Supplied material:
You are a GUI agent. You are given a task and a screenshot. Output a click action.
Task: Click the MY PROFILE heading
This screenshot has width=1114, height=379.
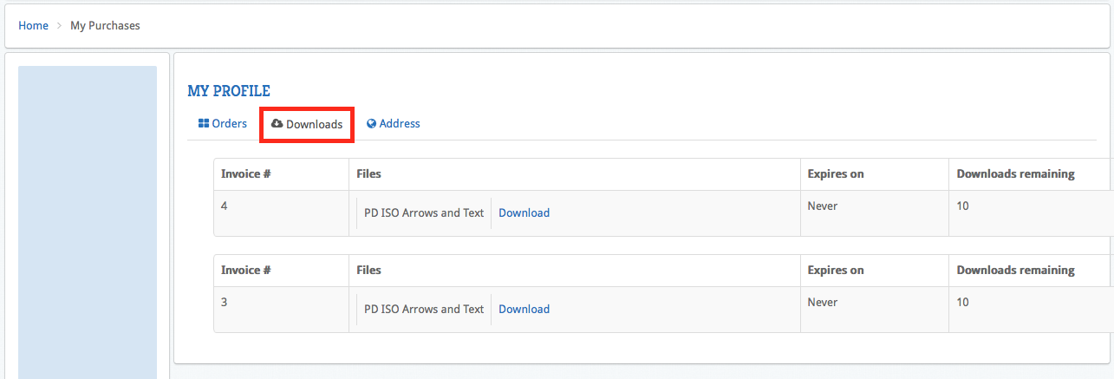[x=229, y=91]
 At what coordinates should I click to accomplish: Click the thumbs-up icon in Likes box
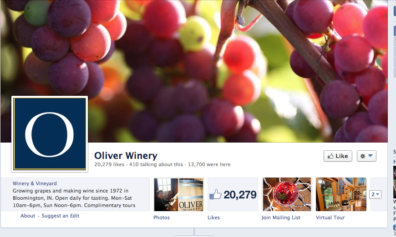coord(215,195)
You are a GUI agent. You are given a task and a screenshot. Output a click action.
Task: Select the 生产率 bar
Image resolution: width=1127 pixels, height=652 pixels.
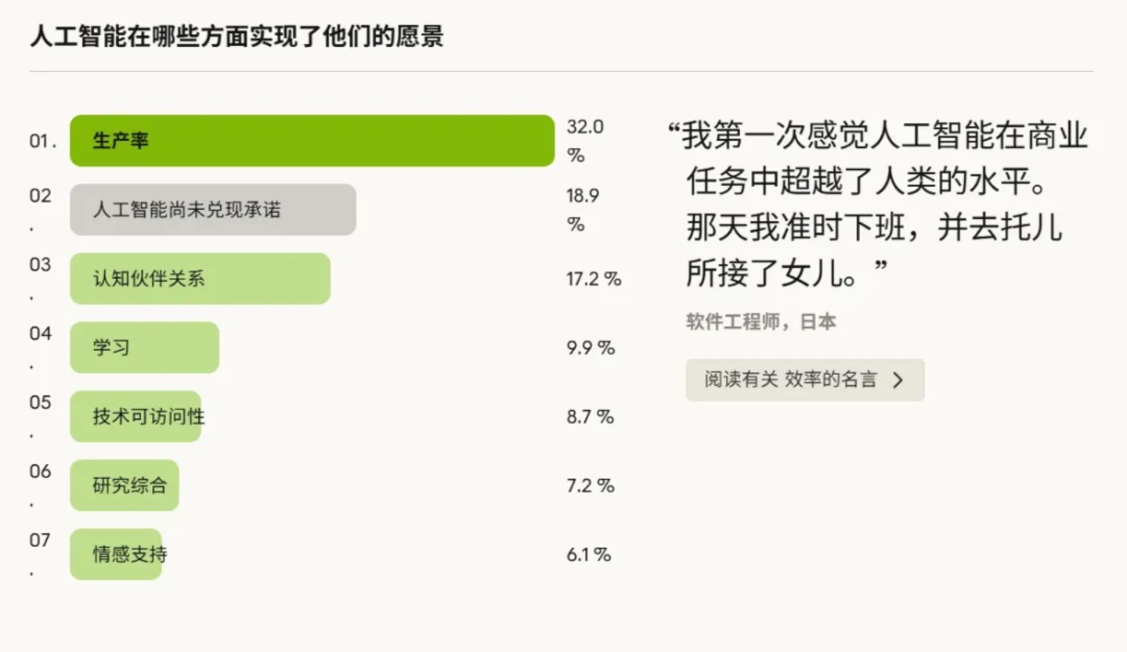click(311, 141)
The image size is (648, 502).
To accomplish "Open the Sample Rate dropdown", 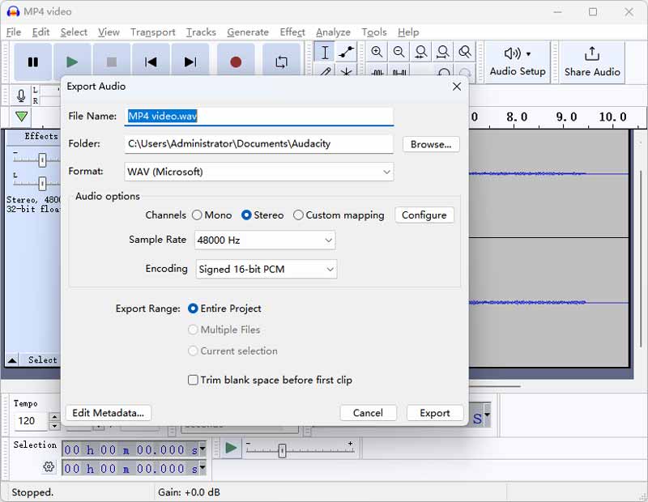I will (264, 240).
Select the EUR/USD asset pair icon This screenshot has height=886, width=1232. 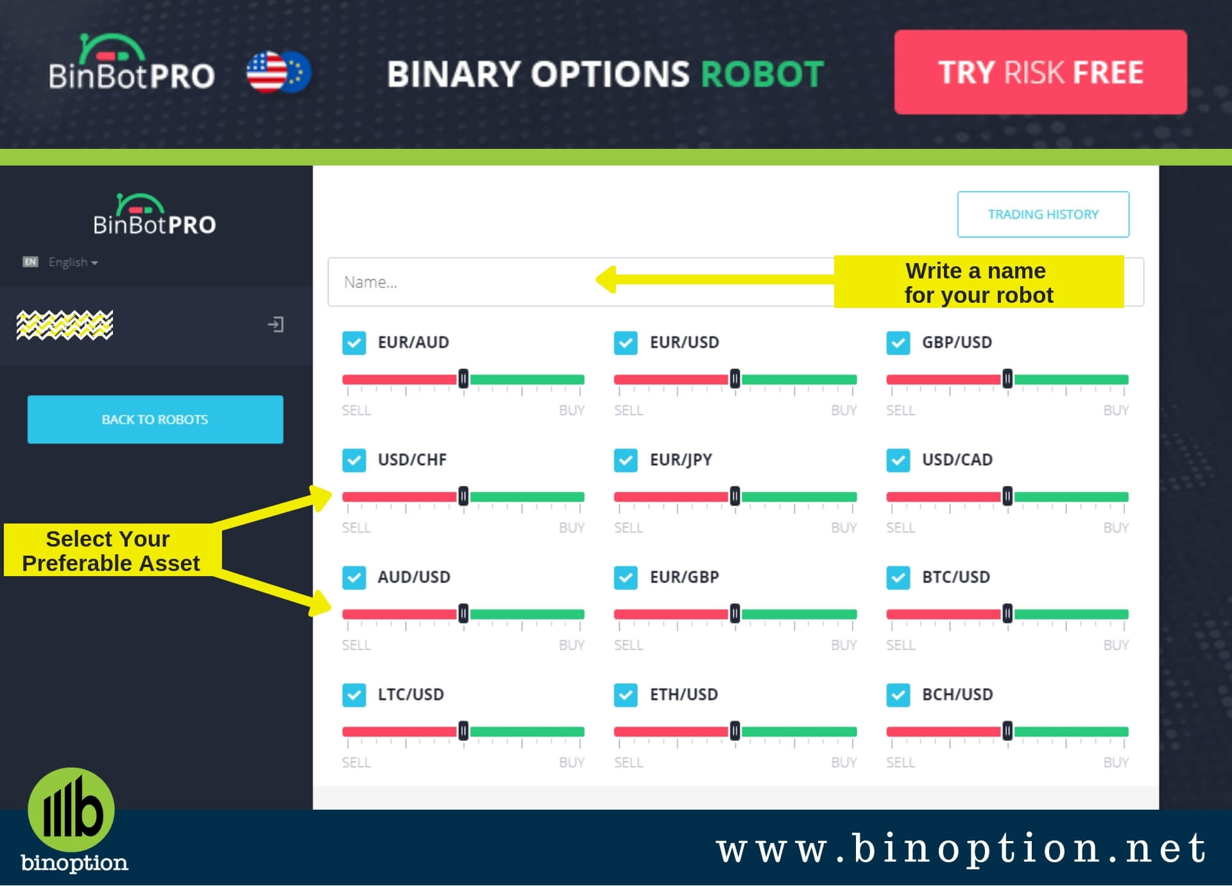(x=622, y=341)
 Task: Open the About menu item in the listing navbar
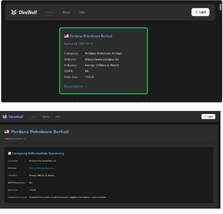click(67, 12)
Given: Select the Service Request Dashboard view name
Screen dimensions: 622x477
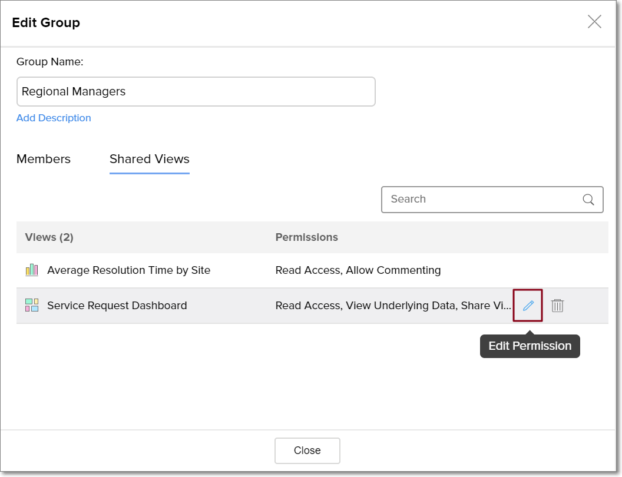Looking at the screenshot, I should point(117,306).
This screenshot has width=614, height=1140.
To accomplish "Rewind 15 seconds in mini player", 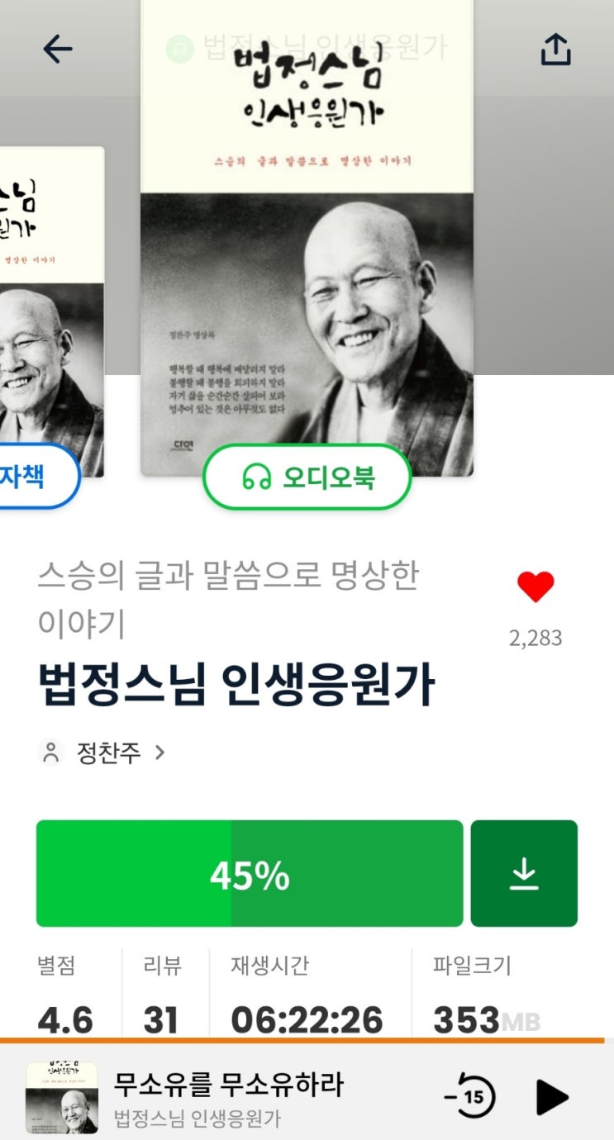I will [x=469, y=1097].
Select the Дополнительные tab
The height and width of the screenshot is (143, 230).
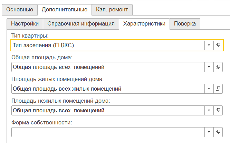64,10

Work item: Give again, exactly, the lines starting at the first entry above and ending at the line with "Task: Select the 生产率 bar"; please leave pictures out.

Output:
You are a GUI agent. You are given a task and a screenshot. Output a click action.
Task: Click the MY PROFILE heading
This screenshot has width=1114, height=379.
[x=229, y=91]
 At what coordinates should I click to accomplish: Click the thumbs-up icon in Likes box
coord(215,195)
You are a GUI agent. You are given a task and a screenshot. Output a click action.
Task: Select the 生产率 bar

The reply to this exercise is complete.